- Nagla Rama Location in Uttar Pradesh, India
- Coordinates: 27°14′48″N 78°47′28″E﻿ / ﻿27.24663°N 78.79117°E
- Country: India
- State: Uttar Pradesh
- District: Mainpuri

Area
- • Total: 3.333 km^{2} (1.287 sq mi)

Population (2011)
- • Total: 1,538
- • Density: 461.4/km^{2} (1,195/sq mi)
- Time zone: UTC+5:30 (IST)

= Nagla Rama =

Village in Uttar Pradesh, India

Nagla Rama is a village in Ghiror block of Mainpuri district, Uttar Pradesh. As of 2011, it has a population of 1,538, in 254 households.

== Demographics ==
As of 2011, Nagla Rama had a population of 1,538, in 254 households. This population was 54.4% male (837) and 45.6% female (701). The 0-6 age group numbered 163 (89 male and 74 female), or 10.6% of the total population. 124 residents were members of Scheduled Castes, or 8.1% of the total.

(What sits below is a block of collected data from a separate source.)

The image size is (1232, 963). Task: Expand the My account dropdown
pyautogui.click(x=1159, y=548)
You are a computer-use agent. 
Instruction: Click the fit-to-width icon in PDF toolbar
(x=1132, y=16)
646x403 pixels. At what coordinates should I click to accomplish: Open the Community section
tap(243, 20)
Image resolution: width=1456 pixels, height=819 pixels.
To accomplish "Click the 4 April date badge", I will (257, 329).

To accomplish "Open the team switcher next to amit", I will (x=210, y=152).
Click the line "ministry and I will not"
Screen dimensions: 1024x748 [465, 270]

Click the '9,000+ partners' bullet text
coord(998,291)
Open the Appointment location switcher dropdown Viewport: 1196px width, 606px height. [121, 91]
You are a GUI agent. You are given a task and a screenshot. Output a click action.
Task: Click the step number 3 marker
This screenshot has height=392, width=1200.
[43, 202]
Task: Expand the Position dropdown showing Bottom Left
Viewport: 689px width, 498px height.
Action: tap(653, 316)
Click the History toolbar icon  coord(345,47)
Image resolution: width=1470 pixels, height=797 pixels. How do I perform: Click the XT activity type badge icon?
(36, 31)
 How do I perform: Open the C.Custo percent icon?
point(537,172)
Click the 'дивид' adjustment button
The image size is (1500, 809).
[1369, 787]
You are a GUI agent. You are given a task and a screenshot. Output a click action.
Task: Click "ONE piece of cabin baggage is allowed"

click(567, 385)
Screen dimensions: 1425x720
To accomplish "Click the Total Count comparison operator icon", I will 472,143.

The 1981 census recorded Nagla Rama as having a population of 811 people, in 128 households.

The 1961 census recorded Nagla Rama as comprising 3 hamlets, with a total population of 538 people (255 male and 283 female), in 92 households and 82 physical houses. The area of the village was given as 823 acres.

== Infrastructure ==
As of 2011, Nagla Rama did not have any schools or healthcare facilities. Drinking water was provided by hand pump and tube well/borehole; there was at least one public toilet. The village had a post office but no public library; there was at least some access to electricity for all purposes. Streets were made of both kachcha and pakka materials.